Scott spoke of his unease over juggling Olympic and Cup campaigns and finished ninth at the 2021 World Championships.

But the fear he commands in the heavyweight fleet seems as strong as ever and throughout the third day of racing, he was never lower than second at any stage.

“It’s a great racecourse, it’s a washing machine” he said. “It’s a shame there aren’t many spectators around because it’s a perfect showcase for Olympic boat racing.”

Britain hold top spot in both skiff classes with 49er duo Dylan Fletcher and Stuart Bithell experiencing the darker side of being there to be shot at.

Having won the fourth and final race on Tuesday, they were marked men and Spain’s Diego Botin le Chever and Iago Lopez Marra got a little bit too close for comfort on the course.

“We had a target on our backs when we were leading, a lot of boats tacking on us and we weren't quite as prepared for that as we should have been,” said Fletcher.

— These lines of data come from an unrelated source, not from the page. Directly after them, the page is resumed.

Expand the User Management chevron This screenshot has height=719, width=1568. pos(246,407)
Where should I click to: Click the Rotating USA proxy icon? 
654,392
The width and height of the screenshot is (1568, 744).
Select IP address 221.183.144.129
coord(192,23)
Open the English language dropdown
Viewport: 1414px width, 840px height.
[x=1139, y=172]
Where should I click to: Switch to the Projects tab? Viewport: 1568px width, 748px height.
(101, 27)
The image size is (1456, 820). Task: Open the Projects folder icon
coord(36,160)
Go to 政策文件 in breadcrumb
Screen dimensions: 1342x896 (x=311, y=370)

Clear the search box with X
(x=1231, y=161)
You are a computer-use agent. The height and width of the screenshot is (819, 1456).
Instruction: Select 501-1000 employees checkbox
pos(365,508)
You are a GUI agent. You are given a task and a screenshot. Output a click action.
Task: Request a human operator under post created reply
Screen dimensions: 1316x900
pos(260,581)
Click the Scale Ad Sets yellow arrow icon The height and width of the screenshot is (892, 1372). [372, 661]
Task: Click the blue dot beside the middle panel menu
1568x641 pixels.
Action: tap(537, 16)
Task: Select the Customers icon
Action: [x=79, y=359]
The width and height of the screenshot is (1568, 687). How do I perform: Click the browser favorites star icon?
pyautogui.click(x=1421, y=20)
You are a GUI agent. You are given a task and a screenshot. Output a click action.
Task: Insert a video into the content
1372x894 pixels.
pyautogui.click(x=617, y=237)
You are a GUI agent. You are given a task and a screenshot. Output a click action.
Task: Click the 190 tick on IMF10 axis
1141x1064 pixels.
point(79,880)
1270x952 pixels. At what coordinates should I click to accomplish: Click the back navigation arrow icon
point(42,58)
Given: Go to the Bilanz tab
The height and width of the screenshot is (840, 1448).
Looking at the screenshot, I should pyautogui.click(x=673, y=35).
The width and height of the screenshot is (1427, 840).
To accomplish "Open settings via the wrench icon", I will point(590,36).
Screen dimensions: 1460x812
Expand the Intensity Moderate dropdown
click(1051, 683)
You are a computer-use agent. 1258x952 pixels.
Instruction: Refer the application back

“We were a bit surprised in the first race when the Spanish were tacking on us and we were like, 'wow', we've got a lot of racing left to be thinking about tacking on other crews.

“But we tried to focus on our racing and we're glad to have pulled it back in the last.”

Flagbearer Hannah Mills’s attempt to become Britain’s most decorated female Olympic sailor alongside Eilidh McIntyre means there’s a target on her back too.

The 470 duo are wearing the crown Mills won with Saskia Clark in Rio lightly and they won the final race to keep pace with their main rivals from Poland.

“We want to keep putting in those consistent scores,” said McIntyre.
“It's a very boring thing to say say but it's a boring thing to do, just keep going with good, consistent results and you'll be there at the business end at the regatta.

“You see what other Team GB athletes are doing, that picture of Tom Daley on the podium, I want to go out there and do that.”